Remember if you do get an advance you must finalize the claim at the ULO's office with your tuition breakdown and receipts for everything you used the advance for (books/tuition) once school has started and within the time frame they specify (60 days from the advance I think) otherwise they will take the money from your pay (not to mention being hassled for not having things in on time).
I won't comment too much on the 3 week RMC part as that wasn't on the 'to-do' list when I first started school, but from reading other threads it seems like you will be getting the intro to military life: basic kit issue for uniforms, paperwork (CF memo format), rank structure and the start of drill/deportment/inspections etc. Look through the forum a bit more as there are a few threads around where people have talked more in depth about it.
Good luck and have fun

tm.


----------



## iæfai (22 Mar 2010)

Thank you for your reply. A question on 'Area Support Unit', I have done a quick search and the best thing I could find is: http://www.army.forces.gc.ca/jtfc-lfca/lfca.html

This is for land forces, and although I am going navy, would this likely be the the support units in question?

I notice that it looks like major units such as London, Toronto, Borden, etc. Then underneath these it has specific groups. 

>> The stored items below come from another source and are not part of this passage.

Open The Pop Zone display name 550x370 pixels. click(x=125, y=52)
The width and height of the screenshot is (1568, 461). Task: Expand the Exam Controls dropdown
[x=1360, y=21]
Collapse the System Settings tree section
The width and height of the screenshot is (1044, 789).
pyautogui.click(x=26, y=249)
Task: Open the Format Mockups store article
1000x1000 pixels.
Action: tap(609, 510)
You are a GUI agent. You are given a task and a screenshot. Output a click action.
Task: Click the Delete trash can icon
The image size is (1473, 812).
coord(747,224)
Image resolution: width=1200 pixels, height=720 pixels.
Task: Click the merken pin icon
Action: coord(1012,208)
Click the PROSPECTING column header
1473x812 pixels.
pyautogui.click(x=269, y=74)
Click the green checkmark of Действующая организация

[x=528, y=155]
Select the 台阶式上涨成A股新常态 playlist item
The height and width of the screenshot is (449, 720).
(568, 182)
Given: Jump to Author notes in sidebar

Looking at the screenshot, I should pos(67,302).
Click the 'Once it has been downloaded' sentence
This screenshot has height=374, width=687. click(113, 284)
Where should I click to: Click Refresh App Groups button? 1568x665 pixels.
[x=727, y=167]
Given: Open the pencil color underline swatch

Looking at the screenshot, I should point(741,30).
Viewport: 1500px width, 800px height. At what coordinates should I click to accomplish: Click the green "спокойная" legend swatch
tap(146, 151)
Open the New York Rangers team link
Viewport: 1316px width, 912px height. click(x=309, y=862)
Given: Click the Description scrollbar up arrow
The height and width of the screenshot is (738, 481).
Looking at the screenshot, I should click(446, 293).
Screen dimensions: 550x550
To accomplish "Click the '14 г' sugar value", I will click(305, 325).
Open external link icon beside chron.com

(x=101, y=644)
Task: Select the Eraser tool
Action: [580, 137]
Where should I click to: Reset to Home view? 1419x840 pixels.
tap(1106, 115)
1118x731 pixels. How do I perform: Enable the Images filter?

I am in London right now (parents live here), and it looks like the Windsor units are under 31 CBG London. Now would that imply the ULO being in Windsor or in London?


----------



## tristismilitis (23 Mar 2010)

31 CBG is supported by 2 Area Support Group (ASG) which includes ASU London (all of which doesn't really matter a whole lot for the purposes of determining where your claims/leave passes/info will be managed).
ASU London looks like the closest to you geographically so that's probably where you will be posted while you are at school and where your ULO contact will be. Your recruiter should  be able to tell you for sure but you will eventually get a package with instructions/info. Element doesn't matter as much in terms of admin at this point, the ULO's office handles Army, Air and Navy ROTP, UTPNCM (and a variety of other student types) until graduation/posting to unit of employment. Not having the office close by adds the extra travel step for some things but you can do a fair bit by phone/email/fax/snail mail etc.


----------



## benny88 (25 Mar 2010)

tristismilitis said:
			
		

> 31 CBG is supported by 2 Area Support Group (ASG) which includes ASU London (all of which doesn't really matter a whole lot for the purposes of determining where your claims/leave passes/info will be managed).
> ASU London looks like the closest to you geographically so that's probably where you will be posted while you are at school and where your ULO contact will be. Your recruiter should  be able to tell you for sure but you will eventually get a package with instructions/info. Element doesn't matter as much in terms of admin at this point, the ULO's office handles Army, Air and Navy ROTP, UTPNCM (and a variety of other student types) until graduation/posting to unit of employment. Not having the office close by adds the extra travel step for some things but you can do a fair bit by phone/email/fax/snail mail etc.



I can confirm that ROTP members from Windsor are under the ULO's at ASU London. If and when you need to make the trip for admin reasons, you can claim the costs and will be reimbursed.


----------